START INPUT FOR THIS TASK

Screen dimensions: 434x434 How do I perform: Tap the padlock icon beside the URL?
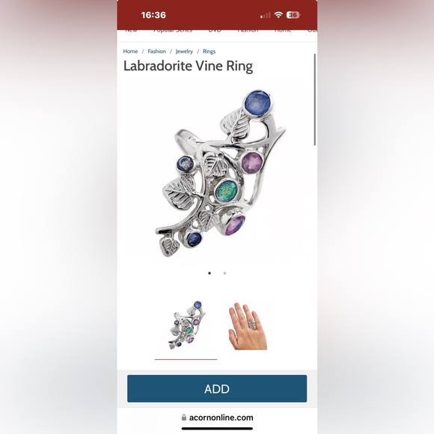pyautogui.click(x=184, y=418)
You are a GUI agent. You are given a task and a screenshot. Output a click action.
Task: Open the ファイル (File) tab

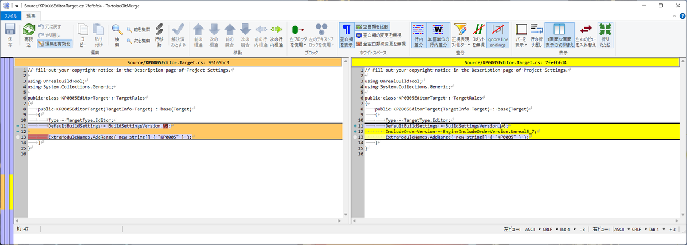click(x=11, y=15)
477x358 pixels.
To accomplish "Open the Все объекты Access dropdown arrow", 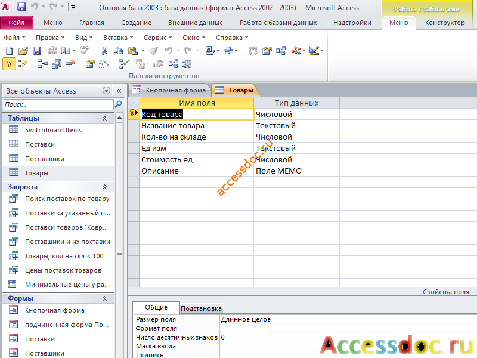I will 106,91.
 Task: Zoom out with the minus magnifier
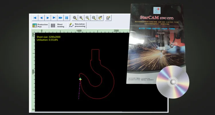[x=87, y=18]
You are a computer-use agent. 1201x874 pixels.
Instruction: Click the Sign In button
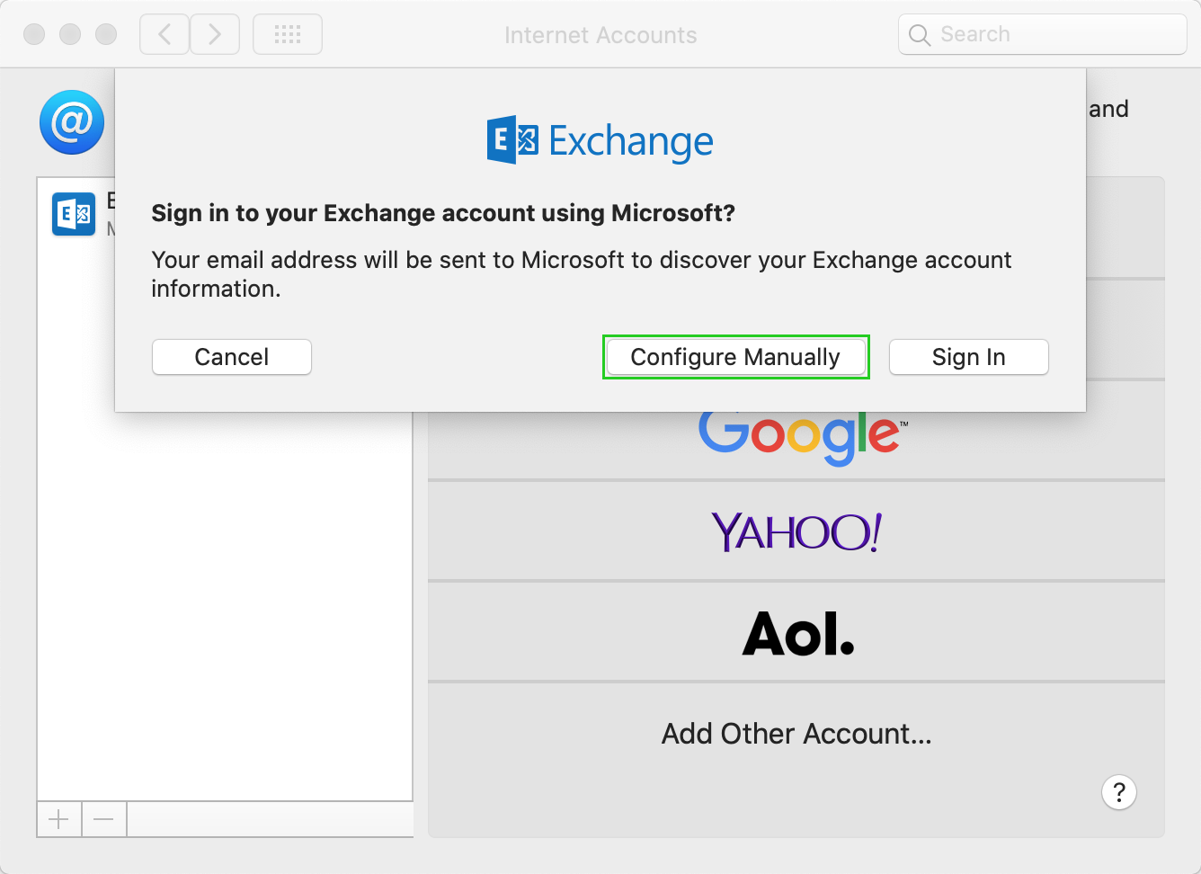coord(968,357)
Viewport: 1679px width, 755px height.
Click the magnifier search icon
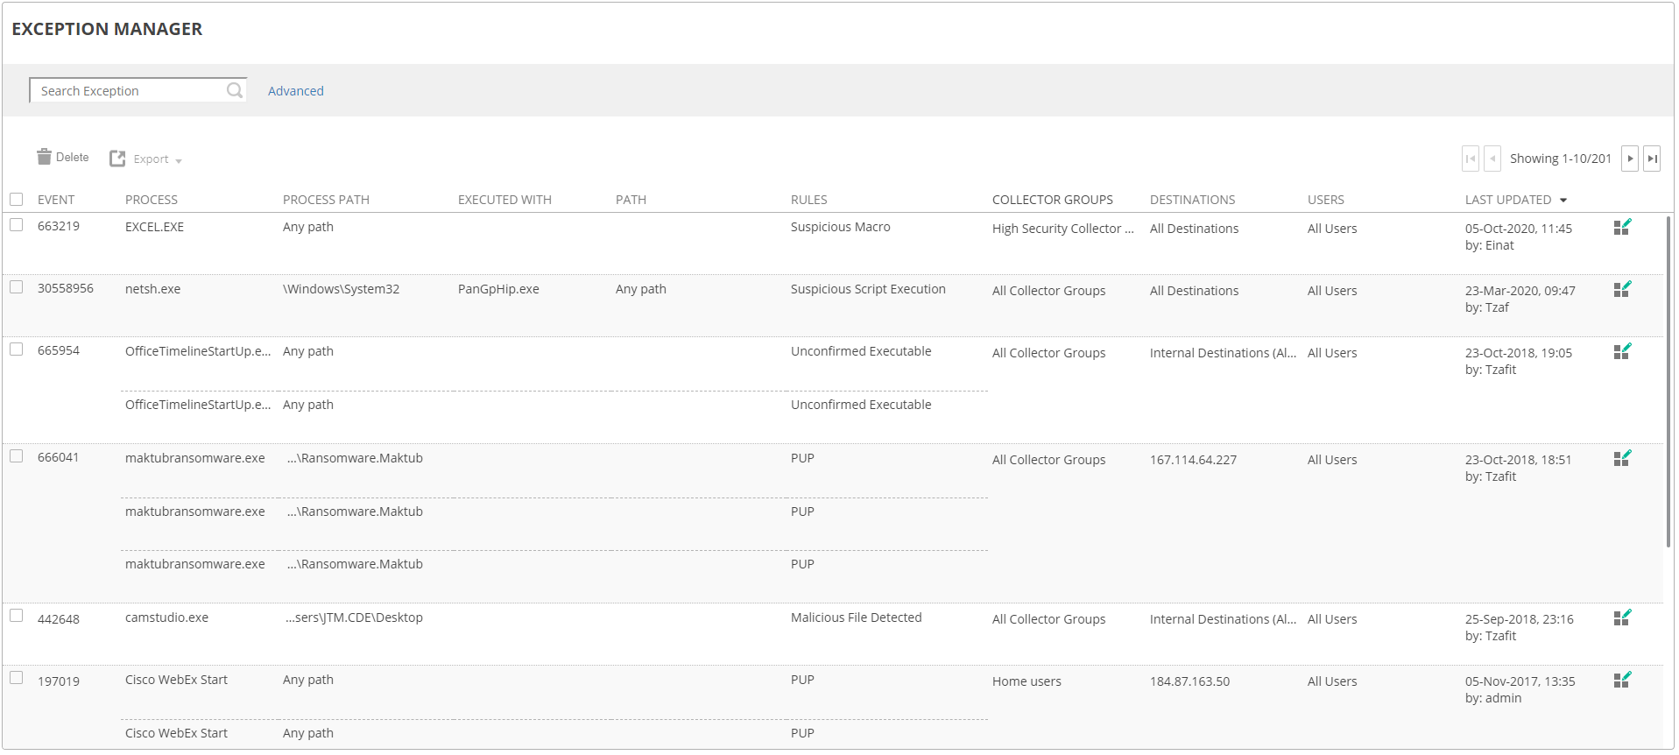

END INPUT FOR THIS TASK

◆ **THE PROBLEM**: Show all of the lines above in which "pixels" is present.

◆ **PROBLEM SOLUTION**:
477x358 pixels.
You are a computer-use agent. 1201x874 pixels.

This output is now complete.